A convivial research agenda?

“Leisurely scientific research does not exclude a bevatron or some ultracentrifuges; removal of access restrictions now created by schools would again admit the curious, rather than the orthodox, to the alchemist’s vault; and study for its own sake would produce more surprises than team research on how to eliminate production snags.”

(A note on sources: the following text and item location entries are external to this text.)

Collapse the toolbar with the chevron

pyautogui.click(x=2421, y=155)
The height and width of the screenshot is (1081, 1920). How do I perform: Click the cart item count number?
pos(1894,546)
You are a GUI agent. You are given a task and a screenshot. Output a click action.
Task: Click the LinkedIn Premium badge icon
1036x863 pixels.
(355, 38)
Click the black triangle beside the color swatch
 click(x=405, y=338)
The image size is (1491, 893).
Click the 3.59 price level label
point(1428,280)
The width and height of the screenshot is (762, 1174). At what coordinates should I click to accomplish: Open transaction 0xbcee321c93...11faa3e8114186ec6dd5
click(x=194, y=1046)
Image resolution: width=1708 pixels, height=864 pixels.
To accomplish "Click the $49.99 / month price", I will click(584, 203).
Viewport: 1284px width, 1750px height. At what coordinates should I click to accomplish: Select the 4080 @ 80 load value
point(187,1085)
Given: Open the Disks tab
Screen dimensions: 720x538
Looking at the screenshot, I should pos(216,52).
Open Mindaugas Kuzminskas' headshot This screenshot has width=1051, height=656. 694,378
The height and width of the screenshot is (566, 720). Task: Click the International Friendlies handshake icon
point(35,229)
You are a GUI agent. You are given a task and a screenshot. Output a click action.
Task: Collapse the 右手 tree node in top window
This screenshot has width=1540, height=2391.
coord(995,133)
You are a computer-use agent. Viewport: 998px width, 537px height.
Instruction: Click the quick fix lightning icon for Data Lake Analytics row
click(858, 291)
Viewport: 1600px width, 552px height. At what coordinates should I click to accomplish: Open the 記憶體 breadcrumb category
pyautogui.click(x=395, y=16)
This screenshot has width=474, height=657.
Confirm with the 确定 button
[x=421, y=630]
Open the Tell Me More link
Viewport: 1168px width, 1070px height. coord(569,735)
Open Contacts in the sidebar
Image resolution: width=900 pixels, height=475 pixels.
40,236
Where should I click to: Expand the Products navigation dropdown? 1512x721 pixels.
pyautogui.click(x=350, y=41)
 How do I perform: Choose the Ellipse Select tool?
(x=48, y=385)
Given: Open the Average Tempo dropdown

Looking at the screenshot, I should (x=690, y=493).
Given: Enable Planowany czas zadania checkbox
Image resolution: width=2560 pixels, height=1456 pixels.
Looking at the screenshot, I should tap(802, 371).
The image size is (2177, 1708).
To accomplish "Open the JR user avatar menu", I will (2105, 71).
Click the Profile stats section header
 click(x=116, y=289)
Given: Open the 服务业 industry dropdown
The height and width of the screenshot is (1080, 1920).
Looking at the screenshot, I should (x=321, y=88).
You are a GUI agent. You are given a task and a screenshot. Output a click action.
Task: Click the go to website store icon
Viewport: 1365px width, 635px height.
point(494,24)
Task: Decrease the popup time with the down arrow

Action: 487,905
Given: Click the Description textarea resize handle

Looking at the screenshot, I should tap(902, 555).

Illich’s research agenda is Counterfoil Research:

  1. To provide guidelines for detecting incipient stages of murderous logic in a tool,
  2. To devise tools and tool systems that optimize the balance of life, thereby maximizing liberty for all.

Sounds like a really promising research ethos to me, meandering and passion driven, and more fundamentally basic. But unfortunately, this is something that is only available for independently wealthy gentlemen-scientists. Or perhaps beneficiaries of ARPA grants of yore. That said, some small, nascent research groups like Ink & Switch, Dynamicland, and Otherlab appear to still operate similarly.

Critiques

Illich seems to be deeply influenced by projections from Ehrlich’s “The Population Bomb”, which never came to pass. He considers contraception as an especially convivial tool. Side note, Barry Commoner’s response to this Malthusian trap was described in The Closing Circle (1971) was a far less radical, level headed approach, suggesting that as poor people became richer, they would have fewer children, and the population would stabilize.

Illich calls for austerity, the need to self-limit, and slow progress in an attempt to fix society and make it more convivial. This is going to be a bitter pill for many to swallow, and Illich understands this well. I think you need a much more clearly positive vision for the future. I admire Rewiring America for taking a stab at this.


As usual, Illich does a good job of critiquing society, but path to specific solutions remains murky. Especially when it comes to the last sections on law and on politics, the writing becomes noticeably more vague, as if the author himself appears somewhat hazy on the right course of action.

Thus, how to move a whole society towards Illich’s post-industrial convivial vision is unclear. The main way in which I can see operationalizing it is by changing one’s personal life to live more convivially: live near work, walk and bike more, genuinely care more about others, do less busy work, home school your children, be present for major life events, build your own house, host more guests, etc.